Write out the lines of the records below exactly as they appear, covering every record, and leave the pictures out of your answer.
★ ★ ★ ★
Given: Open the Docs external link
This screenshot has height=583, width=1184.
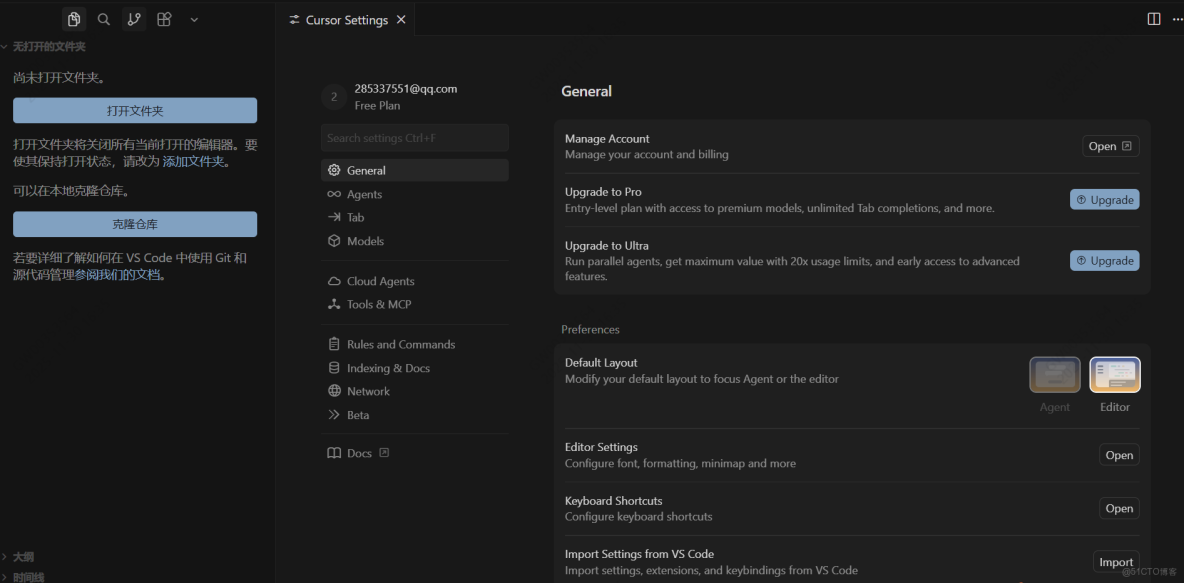Looking at the screenshot, I should [358, 453].
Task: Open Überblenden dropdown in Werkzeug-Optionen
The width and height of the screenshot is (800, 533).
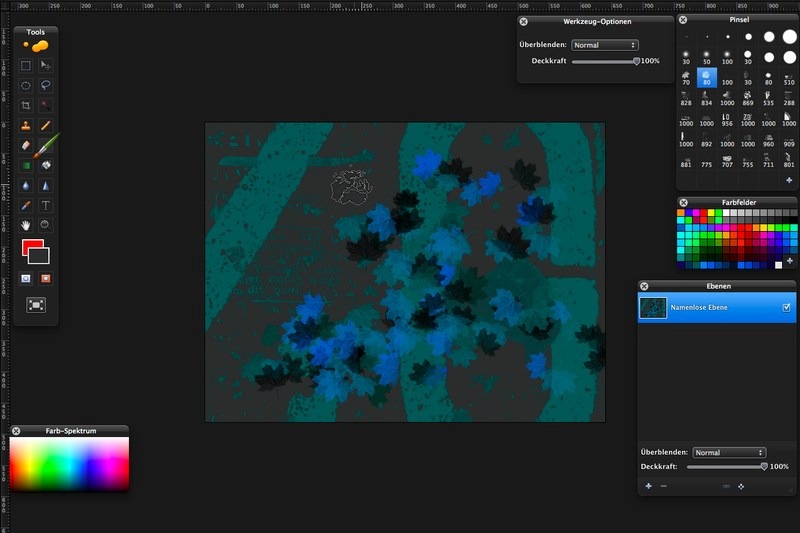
★ ★ ★ ★
Task output -
Given: Open the Docs external link
This screenshot has height=583, width=1184.
Looking at the screenshot, I should [358, 453].
Task: Open Überblenden dropdown in Werkzeug-Optionen
The width and height of the screenshot is (800, 533).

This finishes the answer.